Stored records

◆ ◆ ◆

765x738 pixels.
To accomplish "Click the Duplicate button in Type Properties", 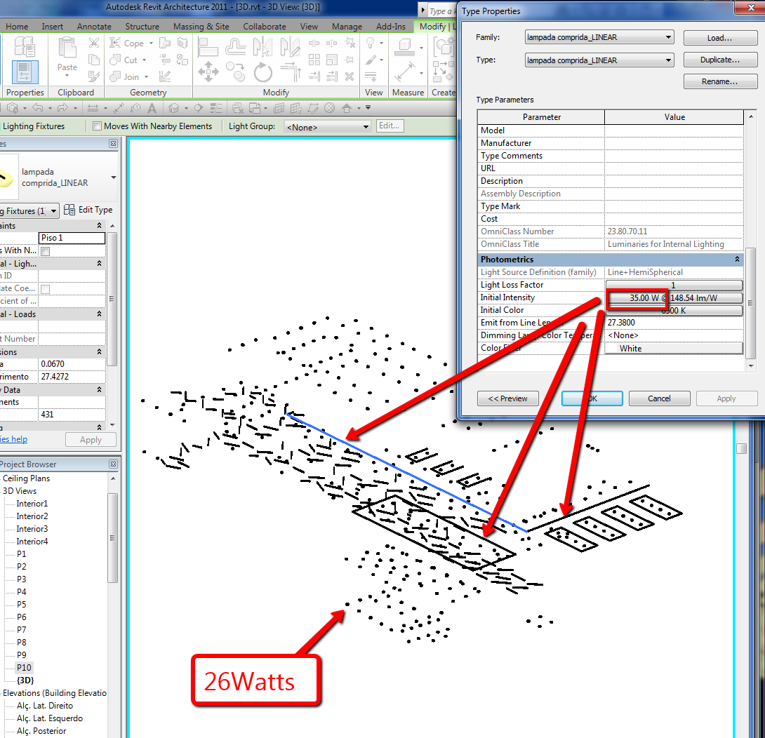I will 720,60.
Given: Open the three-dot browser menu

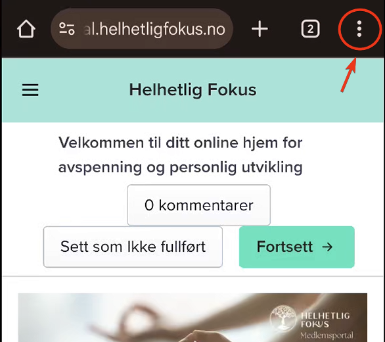Looking at the screenshot, I should coord(359,29).
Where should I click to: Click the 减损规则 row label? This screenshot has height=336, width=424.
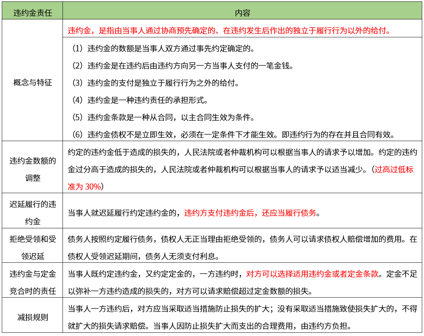point(32,317)
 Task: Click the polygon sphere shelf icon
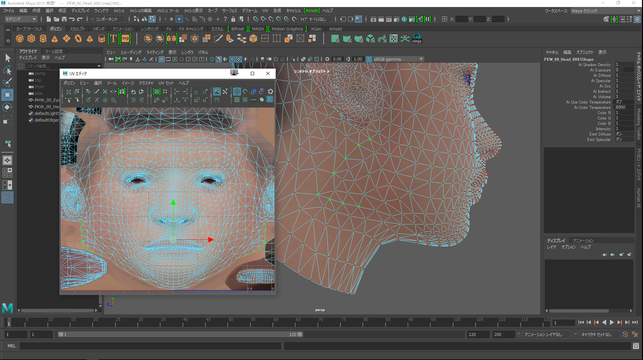[x=20, y=39]
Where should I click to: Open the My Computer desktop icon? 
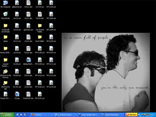tap(5, 3)
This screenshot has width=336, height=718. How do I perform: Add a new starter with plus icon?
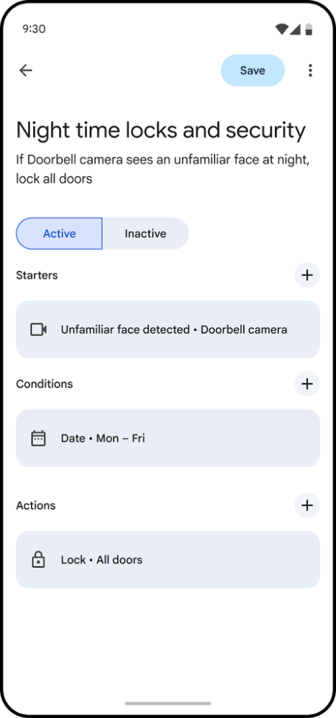coord(307,275)
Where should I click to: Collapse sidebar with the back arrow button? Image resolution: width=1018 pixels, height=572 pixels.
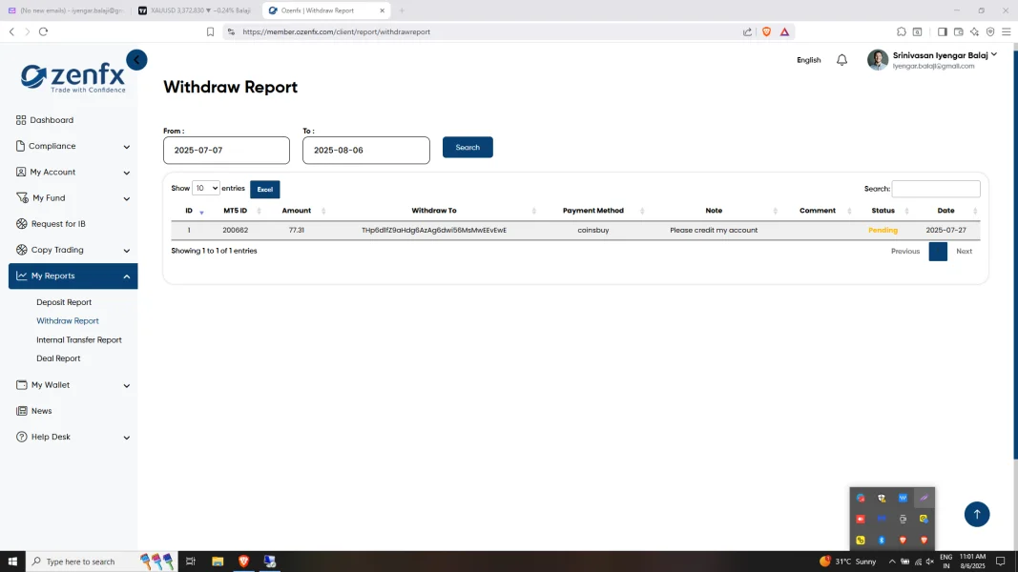(136, 60)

◆ ◆ ◆

WHAT IS ASKED
Change "screenshot" to "capture" in the entries, starting at the line that has "Where should I click to: Click" and continuing to the end of the entries, with all other wording left as it is. Give those lines back without the pictures.

RESPONSE
Where should I click to: Click the 减损规则 row label? This capture has height=336, width=424.
point(32,317)
 Task: Click the polygon sphere shelf icon
[x=20, y=39]
Where should I click to: Open the My Computer desktop icon? 
tap(5, 3)
This capture has width=336, height=718. How do I perform: Add a new starter with plus icon?
coord(307,275)
Where should I click to: Collapse sidebar with the back arrow button? Image resolution: width=1018 pixels, height=572 pixels.
(136, 60)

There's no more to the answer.